Natural light! It’s an elegantly simple yet well-documented alleviator of seasonal affective disorder, stress, anxiety, and a variety of other mental health concerns. But because it’s a natural backdrop for most of our lives, we tend to only appreciate natural light when we feel deprived of it, whether that be in the height of winter, or seven hours into an eight-hour shift. Read on to discover how you can use natural light to boost your mood year-round.
Introducing skylights into your home can be a surefire way of ensuring you’ll never feel deprived of natural light. Even high quality skylights can provide you with an abundance of soft, natural light in harsh, winter weather, by taking advantage of low angle sunlight – a fixture of winter that’s lauded by photographers for its delicate rays. Skylights effectively light your home even in overcast conditions, by absorbing and reflecting this low angle light whilst ensuring minimal external conditions seep into your home. This means you’ll be able to take full advantage of all your winter light whilst maintaining your home’s insulation. Getting yourself a high quality skylight can also see a significant drop in your utility bills, as the longer your home can maintain naturally-occurring light, the longer you can hold off on flicking on your switches in the evening. Skylights also allow you to bring natural light into your home more organically than windows, as the light source comes from above rather than from all sides, which means an even distribution of light into your living spaces.

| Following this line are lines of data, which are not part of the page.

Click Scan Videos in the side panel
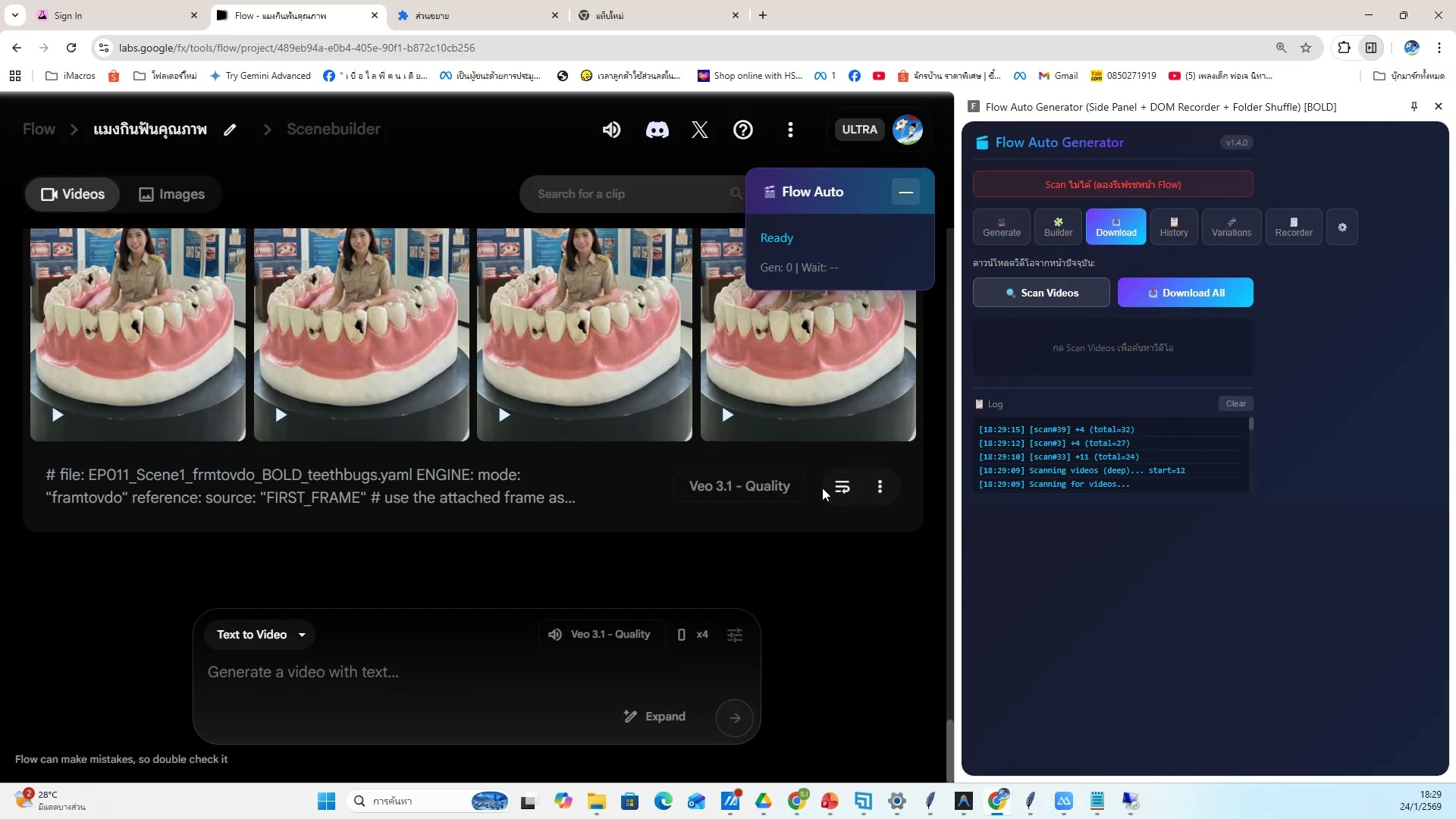1456x819 pixels. tap(1040, 292)
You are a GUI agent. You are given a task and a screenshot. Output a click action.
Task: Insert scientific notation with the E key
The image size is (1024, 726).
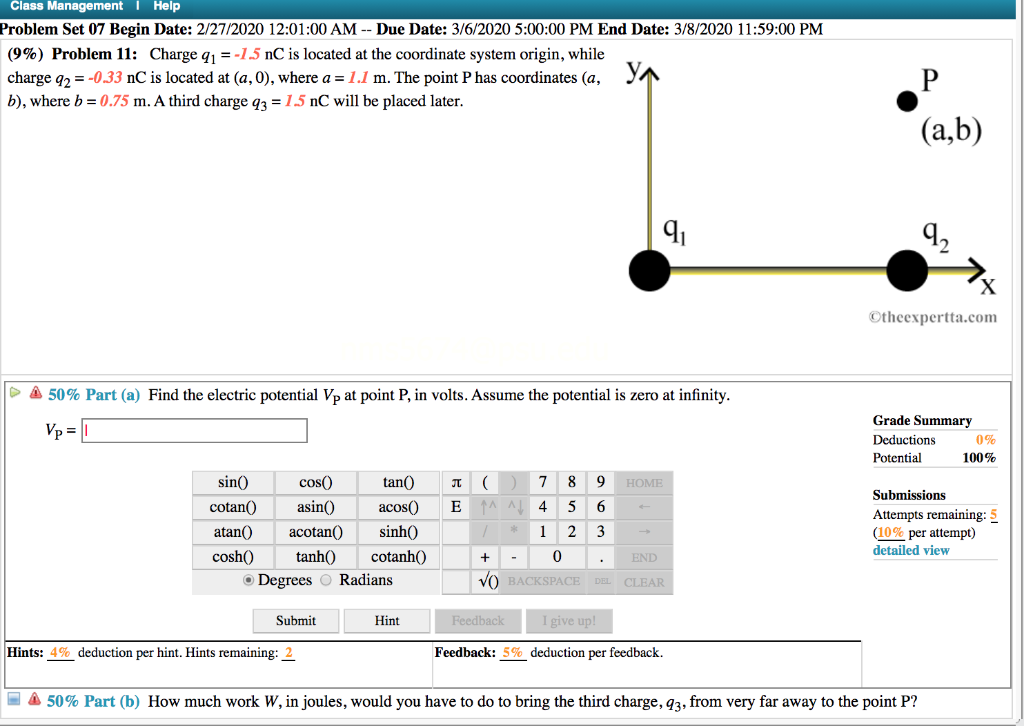pos(456,507)
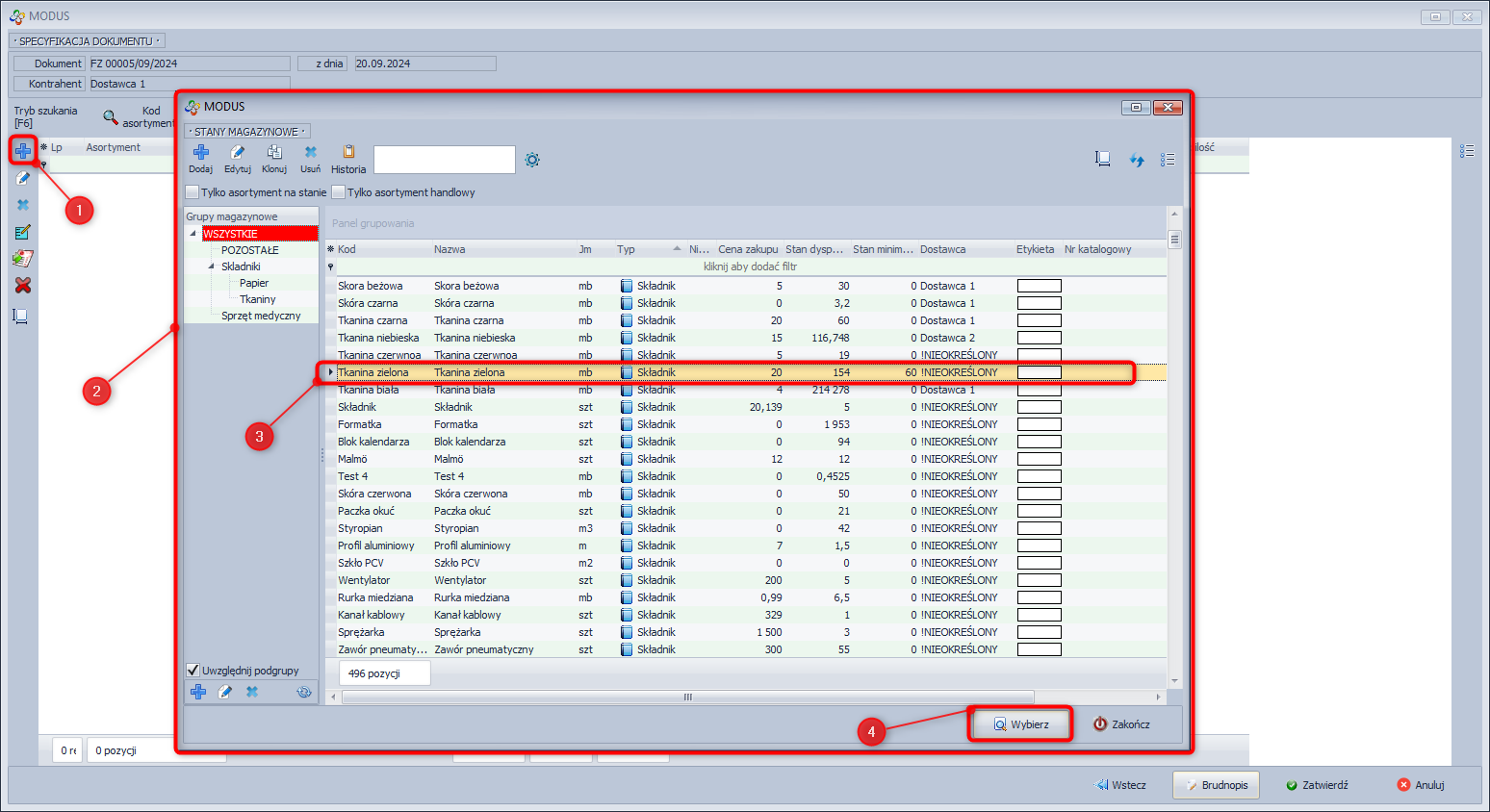Open the SPECYFIKACJA DOKUMENTU tab
Viewport: 1490px width, 812px height.
pos(87,41)
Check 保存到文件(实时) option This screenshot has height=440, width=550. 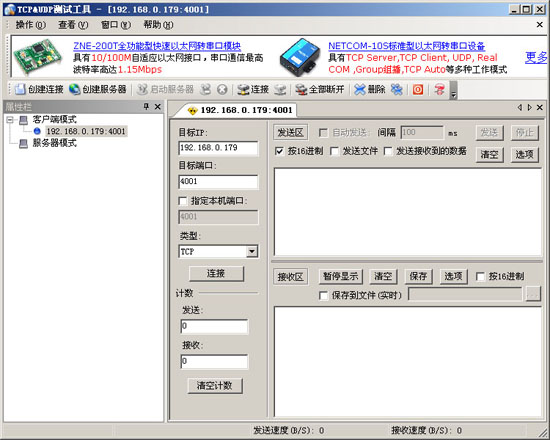click(323, 295)
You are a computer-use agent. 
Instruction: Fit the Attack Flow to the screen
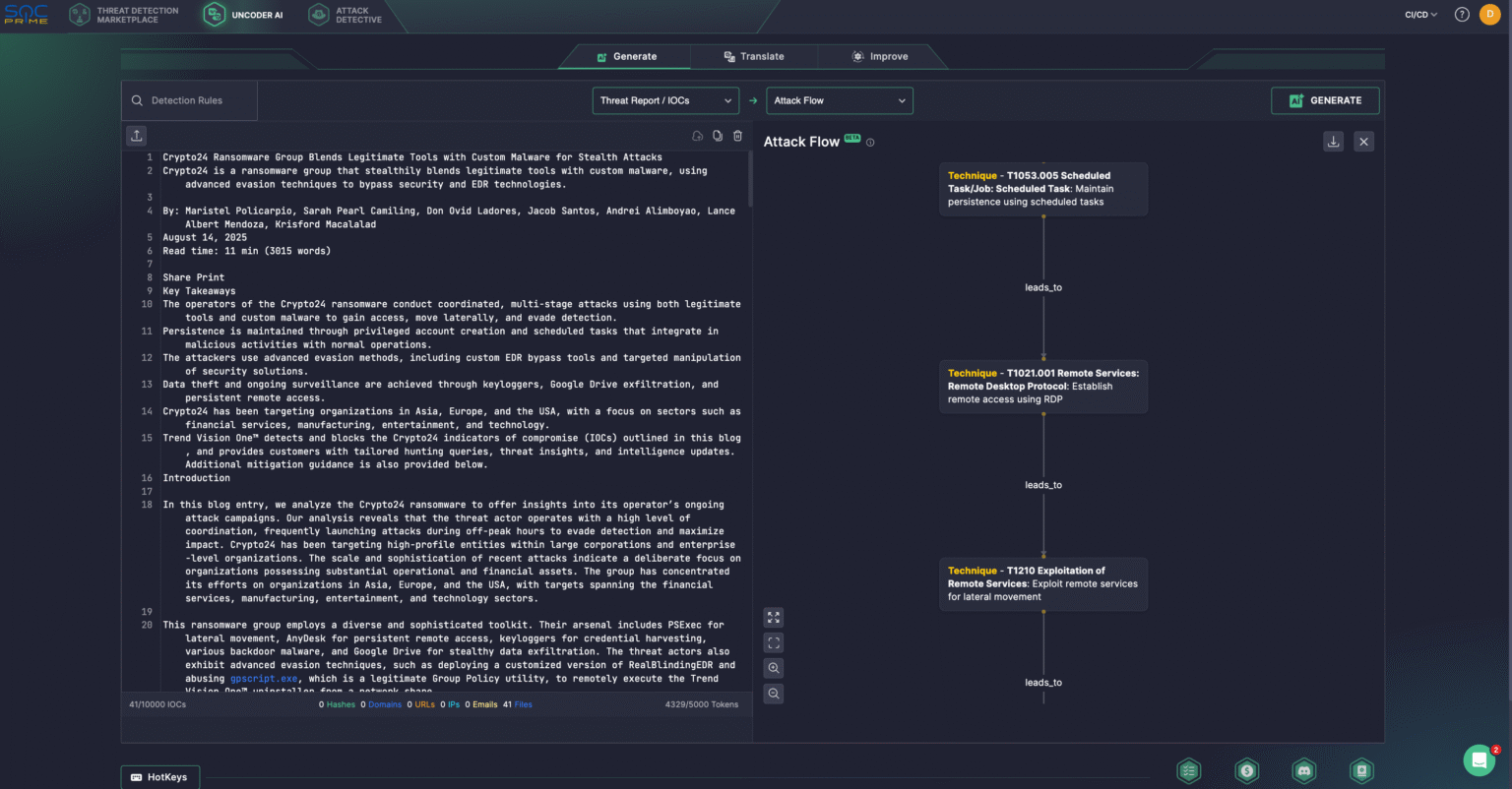(x=773, y=642)
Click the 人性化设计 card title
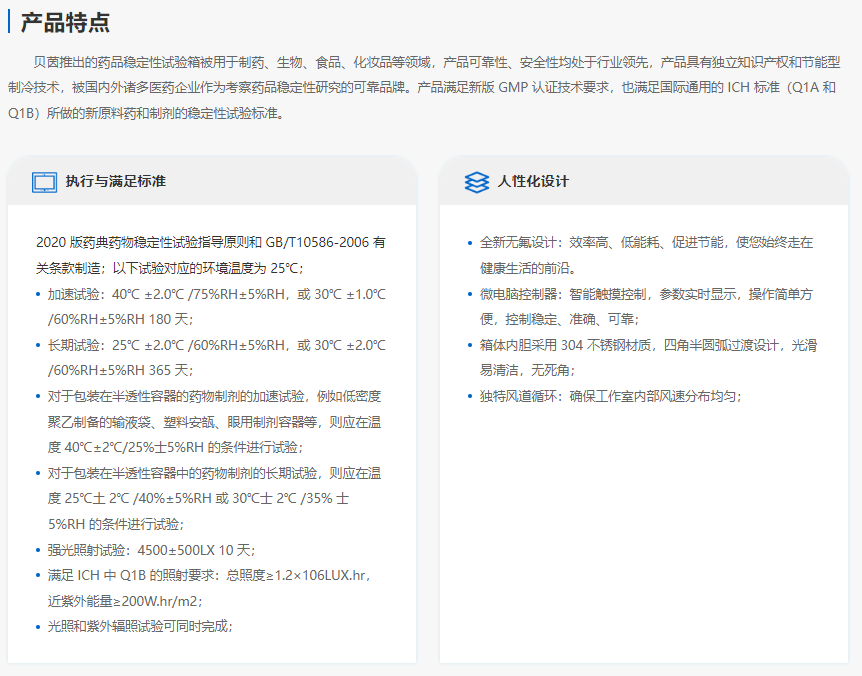 point(533,182)
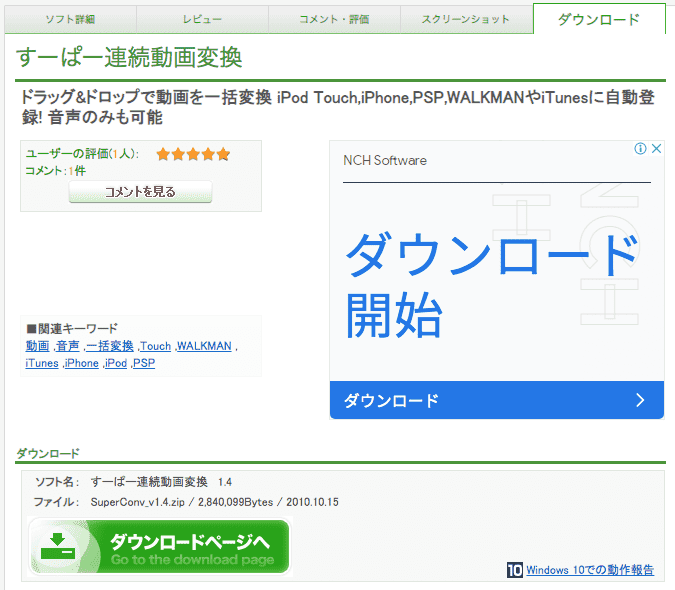
Task: Close the NCH Software ad with the X icon
Action: (656, 149)
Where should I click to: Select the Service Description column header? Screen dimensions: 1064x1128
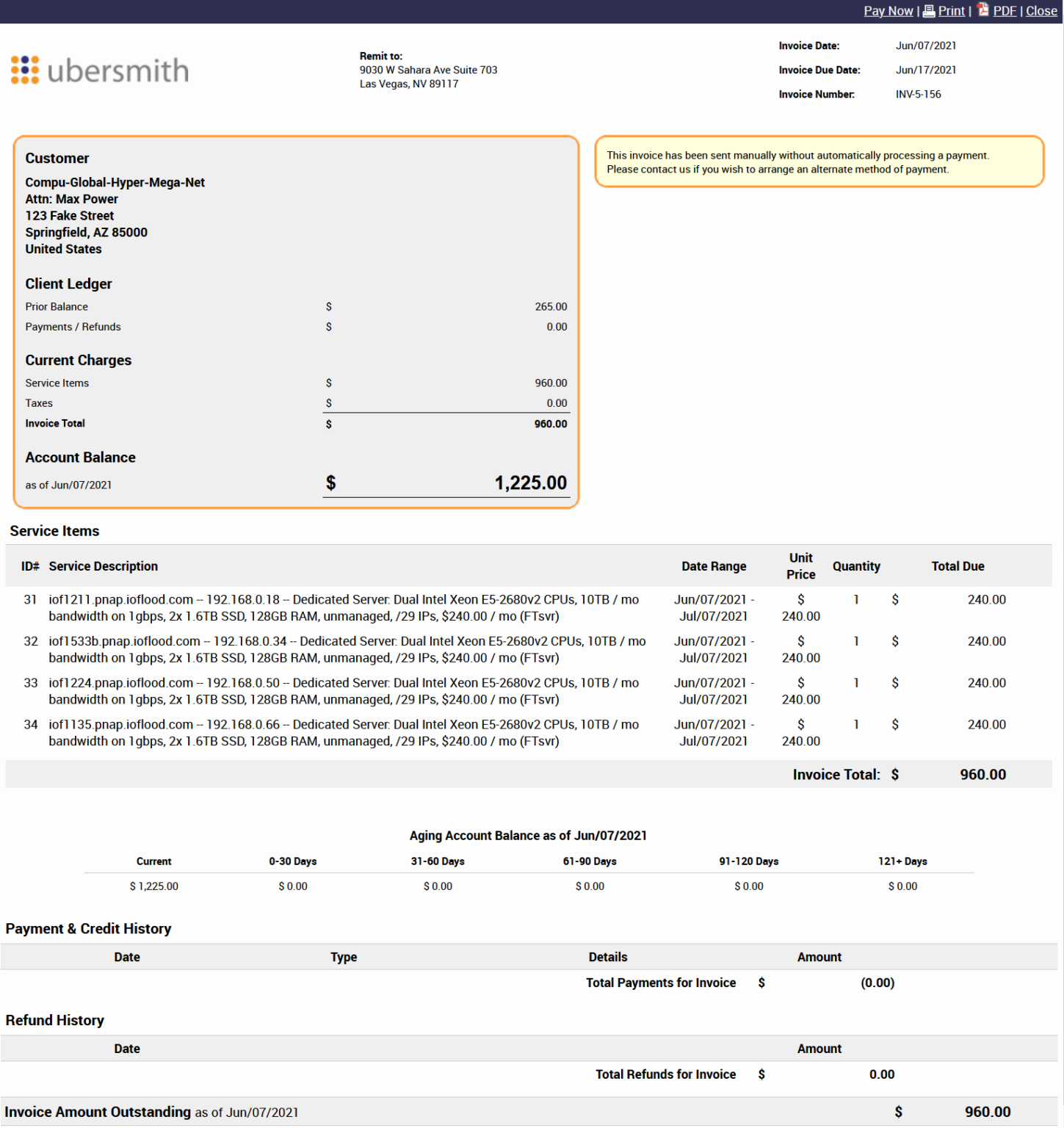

We spend a surprising amount of time under fluorescent lighting in our everyday lives, and the negative impactsof all this time can be dangerously subtle. But for a lot of us, there’s no avoiding the 9-5 grind. And our office spaces aren’t always conducive to inviting in natural light. If this sounds like your situation, a good alternative would be to invest in some light therapy desk lamps just to provide you with a little respite from the harsh fluorescents. These lamps, often referred to as SAD lamps (SAD for seasonal affective disorder), are designed to prevent both migraines and eye strain caused by prolonged exposure to fluorescent lighting, as well as alleviating the negative impacts that fluorescent and other artificial lighting can hold on our body’s circadian rhythm. Whilst light therapy itself isn’t as effective as natural light, it can be a game-changer for those days where heading out to lunch isn’t an option. People have also draped opaque, coloured scarves over their light therapy lamps to create soft, coloured alternatives to the monotonous glare of office fluorescents.
The impact that natural light can have on your overall mood isn’t just a phenomenon that’s experienced by humans, but also plants and a variety of other mammals too. If you look at timelapses of indoor plants, you’ll discover how receptive the leaves of our house plants can be to the absence and presence of light. Like our plants appear to flourish during the day and slumber at night, we follow in their footsteps. And by catering to our plants, we find ourselves simultaneously ensuring that we too, attain healthy levels of vitamin D. If you feel like you might need a hand with finding your own natural light habits, it definitely helps looking to a plant friend for guidance. They can be incredibly insightful.
You’ll find that when you follow these little tips, reacquainting yourselves with natural light can be an effortless task, even during the winter solstice. And if you ever find yourself feeling down on some chilly winter evenings, scented candles and other soft sources of light can have very similar effects. It’s all about finding what keeps you feeling warm and content year-round.